Hill art was simplicity personified. The colours were extracted from minerals, vegetables and possessed enamel-like lustre. Verdant greenery of the landscape, brooks and springs were the recurrent images on the hill miniatures. Nainsukh, master of this style, introduced a distinctive vocabulary, which combined Mughal elements with personal innovations.
It was also a tale told simply, deep in the Chambal ravines, where flourished a romance with tribal art. The Jhabua kings encouraged Gond artists to evolve their form of art that graced their mud walls. Rich in detail, colour, mystery and humor, these tribal artworks were recently brought to brilliance by Jangarh Singh Shyam, who was the first Gond artist to use paper and canvas. Gond art spoke of life with the innate simplicity of the forests.
At Royal Fables scions of all these art histories present an evolved and modernized version of their art legacy. There is Princess Vaishnavi Kumari, who takes the lovable cows out of her Pichwais and sets them against very pop art backgrounds. She presents pichwais of rare reverence. As well as paintings that glorify Shrinathji.
Nandini, the Princess of Jhabua and her little cousin Kunwar Jaivardhan Singh Raghogarh, bring alive a modern vocabulary of tribal, Islamic and abstract art. All symbolic of the Chambal valley they hail from.

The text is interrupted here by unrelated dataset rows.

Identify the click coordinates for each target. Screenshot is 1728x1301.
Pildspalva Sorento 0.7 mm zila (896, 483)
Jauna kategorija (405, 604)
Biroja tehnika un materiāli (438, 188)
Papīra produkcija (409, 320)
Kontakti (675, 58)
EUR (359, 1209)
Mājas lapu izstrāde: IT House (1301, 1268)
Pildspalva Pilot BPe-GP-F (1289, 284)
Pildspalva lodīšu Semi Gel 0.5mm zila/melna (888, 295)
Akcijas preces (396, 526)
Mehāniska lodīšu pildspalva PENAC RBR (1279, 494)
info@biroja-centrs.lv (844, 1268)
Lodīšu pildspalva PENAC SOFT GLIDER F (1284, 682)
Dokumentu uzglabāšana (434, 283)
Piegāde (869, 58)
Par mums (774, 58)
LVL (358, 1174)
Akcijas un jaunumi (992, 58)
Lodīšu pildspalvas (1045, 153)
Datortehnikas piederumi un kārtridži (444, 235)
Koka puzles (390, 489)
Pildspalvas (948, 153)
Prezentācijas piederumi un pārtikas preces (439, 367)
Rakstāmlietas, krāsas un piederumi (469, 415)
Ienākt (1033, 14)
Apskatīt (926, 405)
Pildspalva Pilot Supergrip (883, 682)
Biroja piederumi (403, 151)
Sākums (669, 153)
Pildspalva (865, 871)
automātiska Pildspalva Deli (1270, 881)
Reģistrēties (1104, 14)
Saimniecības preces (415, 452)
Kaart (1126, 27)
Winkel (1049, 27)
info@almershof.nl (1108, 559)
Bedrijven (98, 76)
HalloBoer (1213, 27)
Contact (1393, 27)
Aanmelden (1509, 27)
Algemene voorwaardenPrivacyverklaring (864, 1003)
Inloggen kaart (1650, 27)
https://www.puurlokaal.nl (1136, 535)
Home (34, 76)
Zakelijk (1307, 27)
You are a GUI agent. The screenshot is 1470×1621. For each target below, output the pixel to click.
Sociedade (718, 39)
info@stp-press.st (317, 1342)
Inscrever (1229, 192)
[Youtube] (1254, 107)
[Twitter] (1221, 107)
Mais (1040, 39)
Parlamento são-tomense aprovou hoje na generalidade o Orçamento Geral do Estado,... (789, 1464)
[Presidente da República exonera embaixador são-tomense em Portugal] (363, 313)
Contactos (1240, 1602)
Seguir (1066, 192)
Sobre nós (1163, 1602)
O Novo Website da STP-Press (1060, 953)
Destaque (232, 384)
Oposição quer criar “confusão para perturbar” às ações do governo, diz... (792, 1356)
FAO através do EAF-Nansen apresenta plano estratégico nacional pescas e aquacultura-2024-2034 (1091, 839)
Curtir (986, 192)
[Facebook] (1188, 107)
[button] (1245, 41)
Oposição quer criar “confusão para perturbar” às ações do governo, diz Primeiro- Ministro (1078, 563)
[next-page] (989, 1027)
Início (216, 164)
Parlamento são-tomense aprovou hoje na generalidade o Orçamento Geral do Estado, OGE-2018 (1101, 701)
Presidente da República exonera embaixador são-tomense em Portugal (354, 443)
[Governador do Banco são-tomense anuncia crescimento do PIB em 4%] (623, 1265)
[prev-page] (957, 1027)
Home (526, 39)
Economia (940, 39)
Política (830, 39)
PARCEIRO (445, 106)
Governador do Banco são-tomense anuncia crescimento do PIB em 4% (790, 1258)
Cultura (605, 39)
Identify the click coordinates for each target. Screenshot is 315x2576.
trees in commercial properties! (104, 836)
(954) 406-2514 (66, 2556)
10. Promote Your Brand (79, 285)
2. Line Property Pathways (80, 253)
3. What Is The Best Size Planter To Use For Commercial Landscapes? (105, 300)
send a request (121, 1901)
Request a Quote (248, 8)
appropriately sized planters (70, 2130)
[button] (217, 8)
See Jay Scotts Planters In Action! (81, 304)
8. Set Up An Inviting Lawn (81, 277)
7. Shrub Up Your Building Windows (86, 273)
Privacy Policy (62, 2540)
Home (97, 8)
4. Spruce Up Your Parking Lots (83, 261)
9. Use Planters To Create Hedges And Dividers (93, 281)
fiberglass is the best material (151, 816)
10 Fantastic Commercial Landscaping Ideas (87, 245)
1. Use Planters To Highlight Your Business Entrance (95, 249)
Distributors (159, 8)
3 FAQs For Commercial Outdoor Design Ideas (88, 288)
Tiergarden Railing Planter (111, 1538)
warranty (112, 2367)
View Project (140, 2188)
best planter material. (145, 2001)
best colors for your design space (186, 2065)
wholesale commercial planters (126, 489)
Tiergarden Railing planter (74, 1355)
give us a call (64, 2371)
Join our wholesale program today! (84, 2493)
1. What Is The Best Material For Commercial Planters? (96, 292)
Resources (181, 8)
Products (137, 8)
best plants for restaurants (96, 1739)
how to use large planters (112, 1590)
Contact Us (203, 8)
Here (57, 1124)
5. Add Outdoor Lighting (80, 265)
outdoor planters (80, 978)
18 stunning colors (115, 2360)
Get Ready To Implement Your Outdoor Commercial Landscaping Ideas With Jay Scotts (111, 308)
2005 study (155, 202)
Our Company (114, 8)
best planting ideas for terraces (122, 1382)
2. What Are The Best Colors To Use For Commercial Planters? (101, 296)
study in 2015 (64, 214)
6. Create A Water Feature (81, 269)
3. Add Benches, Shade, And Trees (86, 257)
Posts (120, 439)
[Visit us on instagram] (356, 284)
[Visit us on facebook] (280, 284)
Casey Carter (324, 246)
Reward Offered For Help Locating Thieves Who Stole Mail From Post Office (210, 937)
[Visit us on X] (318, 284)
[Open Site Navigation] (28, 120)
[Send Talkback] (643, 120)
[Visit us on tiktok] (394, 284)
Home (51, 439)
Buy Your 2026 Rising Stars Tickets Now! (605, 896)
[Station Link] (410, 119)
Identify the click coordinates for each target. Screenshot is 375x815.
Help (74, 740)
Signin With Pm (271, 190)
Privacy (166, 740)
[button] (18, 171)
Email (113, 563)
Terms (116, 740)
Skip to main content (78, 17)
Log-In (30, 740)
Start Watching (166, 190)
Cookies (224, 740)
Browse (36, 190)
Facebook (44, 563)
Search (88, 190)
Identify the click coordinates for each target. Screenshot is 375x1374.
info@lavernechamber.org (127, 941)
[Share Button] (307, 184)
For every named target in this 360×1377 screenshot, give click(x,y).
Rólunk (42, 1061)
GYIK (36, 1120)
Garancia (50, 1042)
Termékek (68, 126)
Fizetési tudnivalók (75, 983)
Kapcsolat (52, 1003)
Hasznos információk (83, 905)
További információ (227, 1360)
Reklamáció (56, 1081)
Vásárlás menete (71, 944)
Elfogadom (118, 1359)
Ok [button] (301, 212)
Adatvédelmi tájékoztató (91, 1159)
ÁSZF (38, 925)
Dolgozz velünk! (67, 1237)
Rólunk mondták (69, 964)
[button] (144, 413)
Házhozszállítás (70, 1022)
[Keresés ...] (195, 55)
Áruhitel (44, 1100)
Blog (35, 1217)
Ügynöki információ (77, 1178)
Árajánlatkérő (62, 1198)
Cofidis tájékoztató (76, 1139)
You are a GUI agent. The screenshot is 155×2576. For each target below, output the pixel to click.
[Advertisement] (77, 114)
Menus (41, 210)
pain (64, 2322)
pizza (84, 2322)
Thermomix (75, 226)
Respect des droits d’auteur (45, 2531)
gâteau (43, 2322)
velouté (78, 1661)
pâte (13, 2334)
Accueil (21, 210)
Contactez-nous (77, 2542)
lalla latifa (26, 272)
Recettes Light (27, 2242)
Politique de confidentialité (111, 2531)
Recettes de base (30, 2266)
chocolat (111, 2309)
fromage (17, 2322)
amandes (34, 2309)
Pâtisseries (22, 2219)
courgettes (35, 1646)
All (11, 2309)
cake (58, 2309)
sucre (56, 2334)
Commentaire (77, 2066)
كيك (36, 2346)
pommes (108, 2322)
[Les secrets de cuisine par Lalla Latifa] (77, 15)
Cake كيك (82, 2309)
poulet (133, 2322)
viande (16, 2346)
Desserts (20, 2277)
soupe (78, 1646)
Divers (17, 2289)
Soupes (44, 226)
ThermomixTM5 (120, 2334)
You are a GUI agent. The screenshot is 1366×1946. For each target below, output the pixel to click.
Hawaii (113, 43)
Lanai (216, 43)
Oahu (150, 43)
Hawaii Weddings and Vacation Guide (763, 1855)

Tikaraaj Ashwarya Katoch from Kangra-Lambragaon presents miniatures crafted delicately at the Sansar Chand Museum founded by him in reverence of his ancestor. Besides, there are a few canvases from his Contemporary Kangra Collection.
Elements and symbols of a regal life also engage the creative outpourings of certain royals. Like the petite, shy and beautiful Vidita Singh from Barwani who gets inspired by her father, Manvender Singh’s magical journey with vintage cars. While he brings these cars back to their past glory, Vidita captures them on canvas in her Motor Art Series.
Vikramaditya Singh from Rajasthan and Aanjaneya Singh from Orissa paint and photograph wildlife to brilliance as Kartikeye Singh of Sandur captures birds in flight in his camera.